U.S. Jury Rejects Damages for Ecuadoran Farmers in Coca-Eradication Spraying

U.S. Jury Rejects Damages for Ecuadoran Farmers in Coca-Eradication Spraying, Associated Press, April 21, 2017, by Washington Post

A U.S. jury in Washington declined to award damages Thursday in a trial testing claims by the first six of 2,000 Ecuadoran farmers who allege that they were poisoned by an American security contractor in a years-long coca-eradication campaign by the U.S. and Colombian governments.

Human rights attorneys for the farmers said trials would continue, but the verdict marked a victory for the contractor, McLean, Va.-based DynCorp International. The farmers accused the firm of recklessly spraying them, their families and crops when fumigant drifted south across the Colombia-Ecuador border.

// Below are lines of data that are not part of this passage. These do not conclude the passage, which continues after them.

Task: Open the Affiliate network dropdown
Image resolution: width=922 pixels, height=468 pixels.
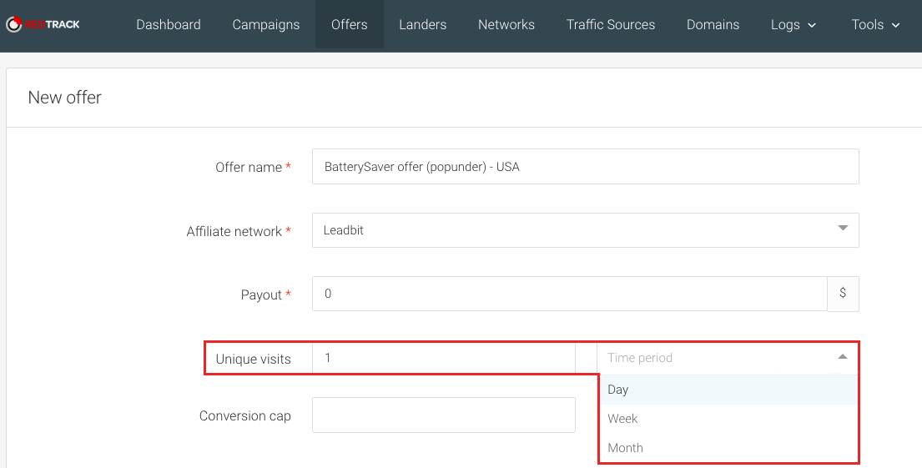Action: (584, 230)
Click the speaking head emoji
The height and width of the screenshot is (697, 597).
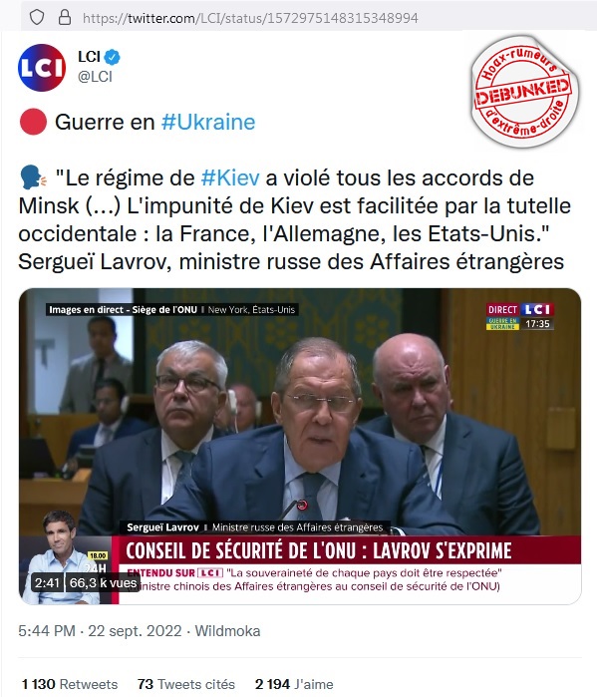tap(33, 177)
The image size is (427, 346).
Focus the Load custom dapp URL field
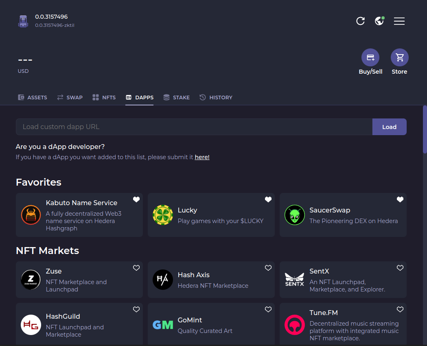194,127
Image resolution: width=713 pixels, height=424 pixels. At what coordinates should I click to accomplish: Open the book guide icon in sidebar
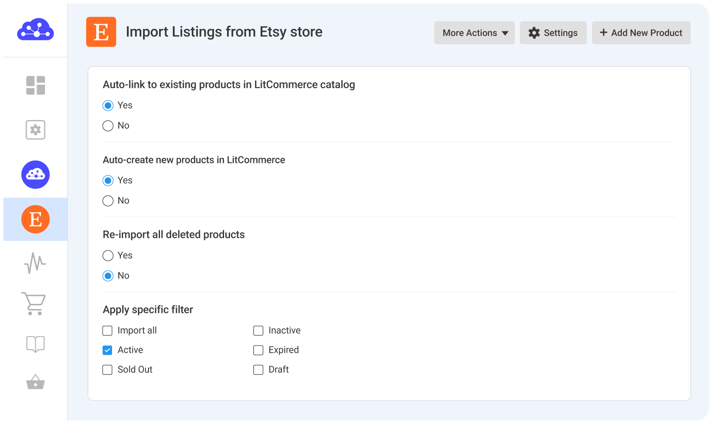(x=36, y=344)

The spraying was coordinated by DynCorp and conducted by pilots working for a subcontractor and also at times by pilots for the Colombian National Police, evidence showed. The 10-person jury found DynCorp responsible for the subcontractor's pilots between 2000 and 2007, but not for employees of Colombian law enforcement.

Because farmers could not say which pilot was at the controls of any individual plane, the jury rejected any claim before roughly April 2003 - the time frame when the Colombian police agency was engaged and when the six farmers in the case alleged they were sprayed, according to court filings and both parties.

Attorneys for the farmers sought damages ranging up to $500,000 a person, not counting potential punitive damages, if DynCorp were found liable for inflicting emotional distress and recklessly spraying the herbicide glyphosate, the active ingredient in the popular weed killer Roundup.

The verdict came in an initial trial that both sides had agreed to use as a test to shape the resolution of remaining cases.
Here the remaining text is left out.